B=½ of the width (D) of the middle portion [mm] and
the width of the secondary flange (B) usually cannot be less than (A+b).

[0082] This limitation is due to the further alignment of the cutting dies with respect to the formed products (2) inside the cavities (8) in a cutting station of a Form/Cut/Stack thermoforming machine and to the alignment precision of, for example, an auto-centering assembly with a non-zero tolerance.

[0083] Two adjacent secondary flanges (B) of formed plastic products (2) are joined together by a common-edge which falls within the middle portion of the top base of the top zone (92d).

[0084] When the formed plastic products (2) are placed in the cavities (8), for example of a cutting station, the upper tool (11) which comprises a plurality of common-edge cut dies is arranged to sever the adjacent formed plastic products (2) on the common edge, in order to obtain finished thin-gauge plastic products (2). In the Form/Cut/Stack thermoforming machines according to the present invention, the common edges are arranged in the transport direction (x) and/or in a direction (z) perpendicular to the transport direction (x) in the same horizontal plane. The common-edge cut dies are cutting dies with a common-edge/jointed pattern. The design of the common-edge cut dies allows for cut adjacent formed plastic products (2) to be separated from the plastic material (2) more easily and provide for zero trim material between the two patterns. One of the reasons why in a cutting station of a Form/Cut/Stack thermoforming mould, a larger secondary flange (B) of a formed plastic product (2) is needed is related to the cutting tolerances.

[0085] The stepped profile of the supporting block (92), according to the present invention, ensures an increased rigidity of the supporting block (92) and the adjacent cavity moulds (8′) while allowing a proximal arrangement of the adjacent cavity moulds (8′) relative to a central symmetry axis of the supporting block (92) in a vertical cross section through a plane perpendicular to the base plate (91). The increased rigidity also supports the cooling agent's (usually water) pressure acting between the supporting block (92) and the exterior walls of the adjacent cavity moulds (8′).

[0086] The stepped profile and increased rigidity of the supporting block (92), according to the present invention, enable a standardized execution of the water channels for cooling around the cavity moulds (8′), thus eliminating any water flow rate restriction in the water channels. These cooling water channels may be vertical channels with a medium cross section of about 10 to 20 mm.sup.2, placed on the first (92a) and second zones (92b) of the supporting block (92).
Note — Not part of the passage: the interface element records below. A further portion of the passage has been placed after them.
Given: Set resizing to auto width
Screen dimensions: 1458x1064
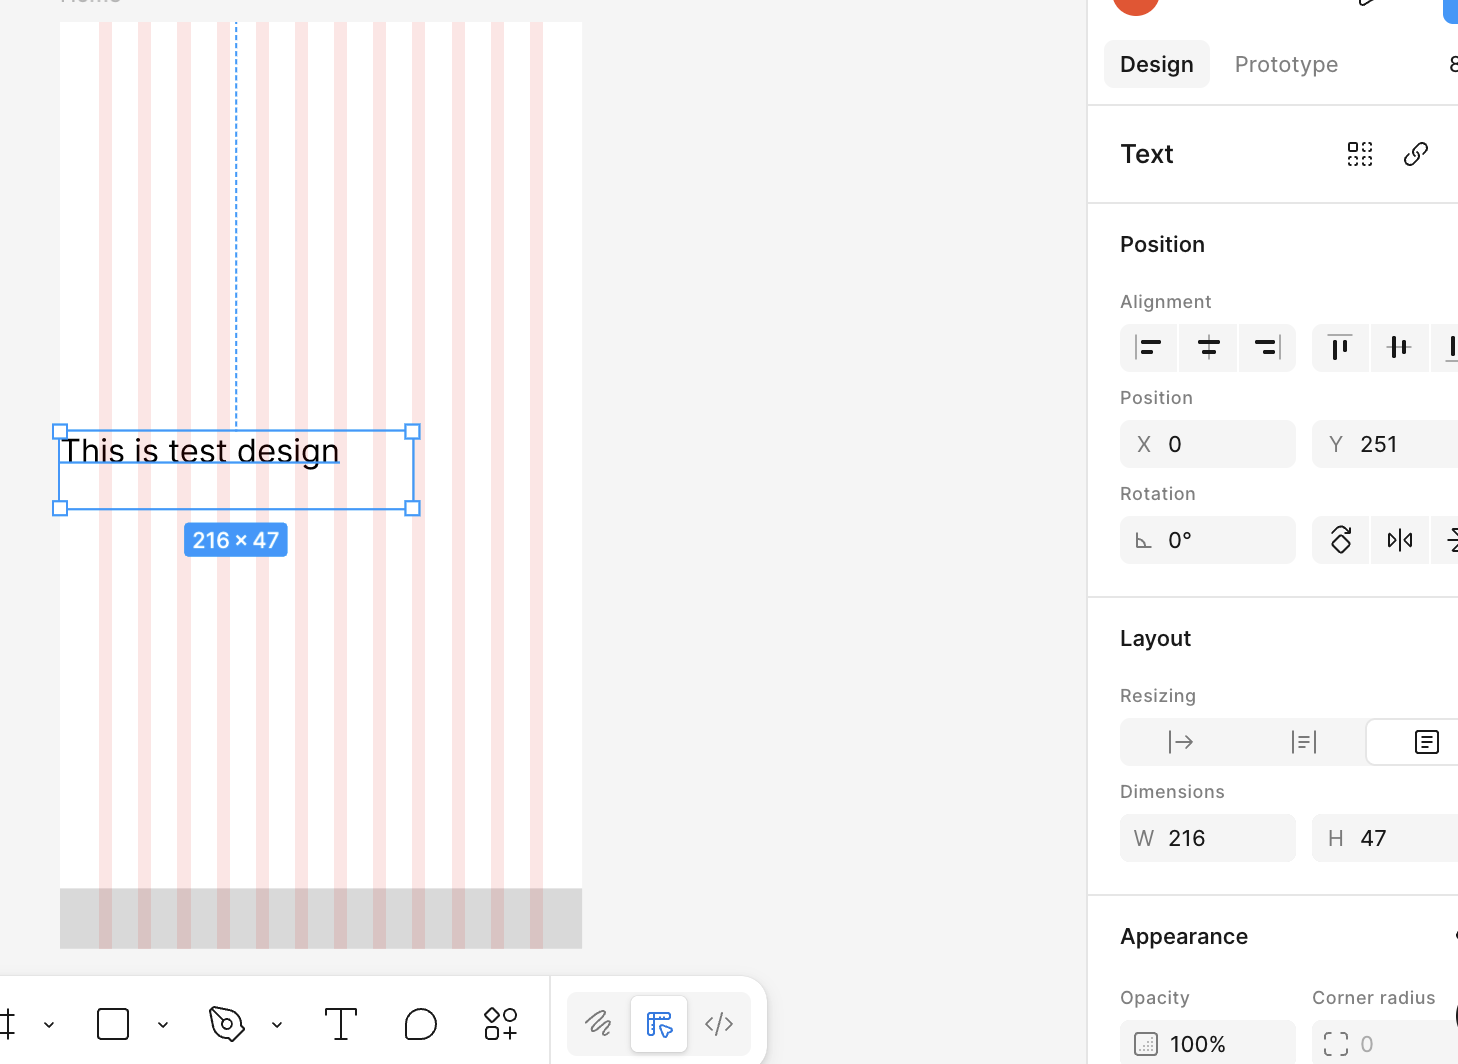Looking at the screenshot, I should pos(1181,742).
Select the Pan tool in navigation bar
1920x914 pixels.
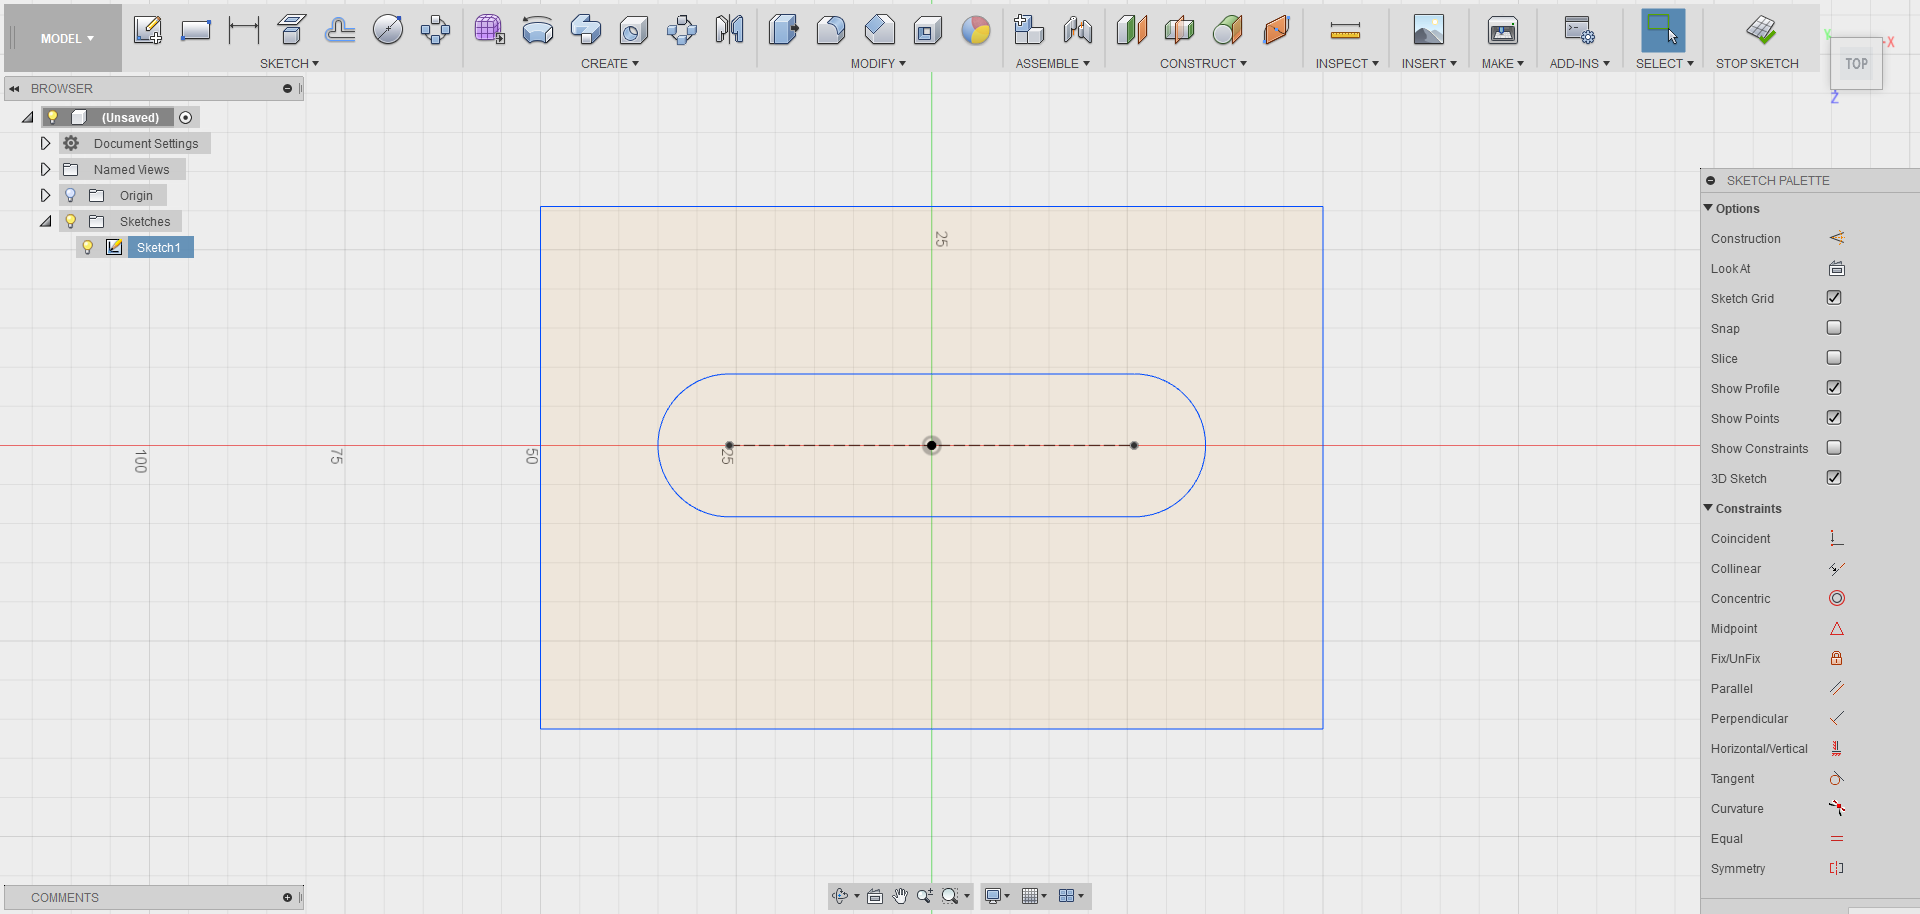(x=900, y=896)
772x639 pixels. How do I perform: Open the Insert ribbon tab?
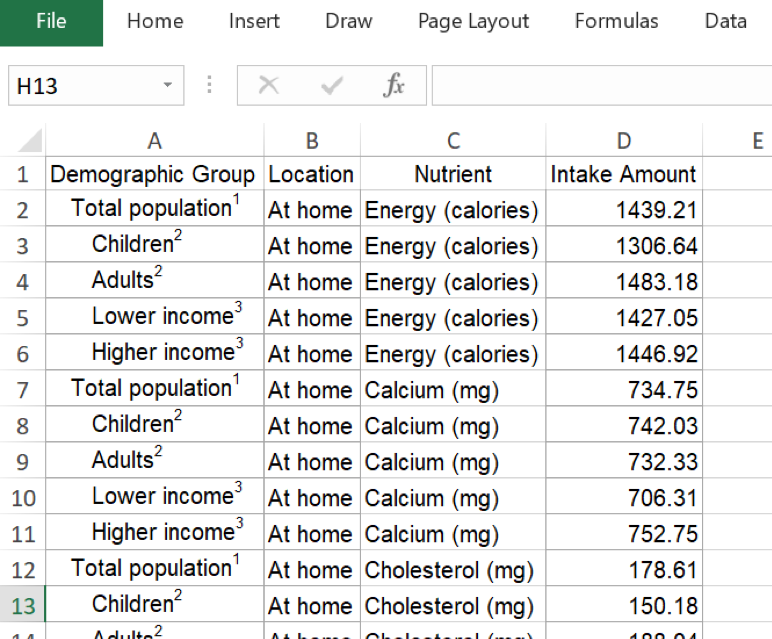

[0087] Product ventilation does not suffer due to the stepped re-configuration of the supporting block (92) and of the adjacent cavities (8)/adjacent cavity moulds (8′). The air trapped in the upper areas of the finished products (2) is evacuated for example through ventilation holes and/or channels in the supporting block (92) (FIGS. 7, 11).

[0088] The top zone (92d) of each supporting block (92) which is situated below the cutting surface (130) of the knife pressure box (13) is preferably made from hardened tool steel having a hardness of about 56-60 HRC as mentioned above and the top zone (92d) and the third zone (92c) corresponding to each supporting block (92) which is situated below and inside the periphery of the rectangular parallelepiped enclosure are made from the same material, preferably of an Aluminum alloy selected from a group consisting of 5083, 6082 or 7075 Aluminum alloys.

[0089] What has been described and illustrated herein is an example of the disclosure along with some of its optional features. The terms, descriptions and figures used herein are set forth by way of illustration only and are not meant as limitations. The scope of the disclosure is intended to be defined by the following claims.